Member of the Tennessee House of Representatives from the 86th district
- In office 1975–1981
- Preceded by: Harold Ford Sr. (5th district)
- Succeeded by: Rufus E. Jones

Personal details
- Born: December 13, 1943 Memphis, Tennessee
- Died: November 10, 2014 (aged 70) Memphis, Tennessee
- Party: Democratic
- Alma mater: Tennessee State University

= Emmitt Ford =

American politician (1943–2014)

Emmitt H. Ford (December 13, 1943 – November 10, 2014) was an American politician from Tennessee. He represented the 86th district encompassing Shelby County from 1975–1981. He was also an uncle of former United States Congressman Harold Ford Jr.

==Early life==
Ford was one of twelve children born to N. J. and Vera Ford. Growing up in the West Junction and Riverside neighborhoods of South Memphis, he graduated from Geeter High School. Also, he attended Tennessee State University.

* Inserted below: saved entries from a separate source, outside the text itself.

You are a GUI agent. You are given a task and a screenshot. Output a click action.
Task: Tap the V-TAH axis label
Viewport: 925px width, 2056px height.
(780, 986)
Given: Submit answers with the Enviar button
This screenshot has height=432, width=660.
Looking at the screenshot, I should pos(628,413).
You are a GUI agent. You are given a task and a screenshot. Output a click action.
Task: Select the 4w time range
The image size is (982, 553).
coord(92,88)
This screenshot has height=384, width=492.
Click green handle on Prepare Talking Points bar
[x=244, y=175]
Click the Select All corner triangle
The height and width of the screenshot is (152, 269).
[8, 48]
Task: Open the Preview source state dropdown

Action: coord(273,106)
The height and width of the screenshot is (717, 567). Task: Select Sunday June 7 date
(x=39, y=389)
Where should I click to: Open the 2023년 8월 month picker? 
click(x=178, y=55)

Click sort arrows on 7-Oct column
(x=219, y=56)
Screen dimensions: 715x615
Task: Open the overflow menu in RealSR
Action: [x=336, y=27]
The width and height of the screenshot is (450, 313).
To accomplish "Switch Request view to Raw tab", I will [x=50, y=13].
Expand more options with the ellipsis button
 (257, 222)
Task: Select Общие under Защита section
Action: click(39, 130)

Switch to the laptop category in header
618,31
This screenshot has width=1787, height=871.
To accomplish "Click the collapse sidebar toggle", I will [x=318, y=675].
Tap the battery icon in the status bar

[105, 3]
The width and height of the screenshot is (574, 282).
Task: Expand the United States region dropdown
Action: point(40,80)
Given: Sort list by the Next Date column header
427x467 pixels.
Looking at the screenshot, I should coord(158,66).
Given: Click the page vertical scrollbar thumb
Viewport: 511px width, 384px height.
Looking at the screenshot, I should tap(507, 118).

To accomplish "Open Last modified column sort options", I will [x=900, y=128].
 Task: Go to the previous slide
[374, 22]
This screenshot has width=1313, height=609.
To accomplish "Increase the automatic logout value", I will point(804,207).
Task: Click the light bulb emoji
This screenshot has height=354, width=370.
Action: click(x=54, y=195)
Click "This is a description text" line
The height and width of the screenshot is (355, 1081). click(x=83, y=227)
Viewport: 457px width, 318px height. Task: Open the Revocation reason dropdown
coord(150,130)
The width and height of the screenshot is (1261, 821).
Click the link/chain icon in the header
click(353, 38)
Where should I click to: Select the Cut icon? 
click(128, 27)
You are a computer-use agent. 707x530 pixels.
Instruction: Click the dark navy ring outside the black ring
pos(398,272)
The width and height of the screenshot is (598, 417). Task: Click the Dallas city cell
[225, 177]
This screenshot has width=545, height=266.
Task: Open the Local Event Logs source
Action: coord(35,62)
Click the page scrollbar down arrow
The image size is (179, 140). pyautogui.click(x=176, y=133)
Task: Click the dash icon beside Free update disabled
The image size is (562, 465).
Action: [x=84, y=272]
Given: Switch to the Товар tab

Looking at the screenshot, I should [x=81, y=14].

==Political career and legal problems==
He succeeded his brother Harold Ford Sr. as a member of the Tennessee State House of Representatives from the 86th district, but resigned in 1981 after a conviction for fraud. Rufus E. Jones was named to Ford's seat. Ford was sentenced to federal prison in 2000 for tax evasion.

==Life after politics==
For over twenty years, he operated a meat market in South Memphis. He died at Methodist Hospital in Memphis, Tennessee on November 10, 2014.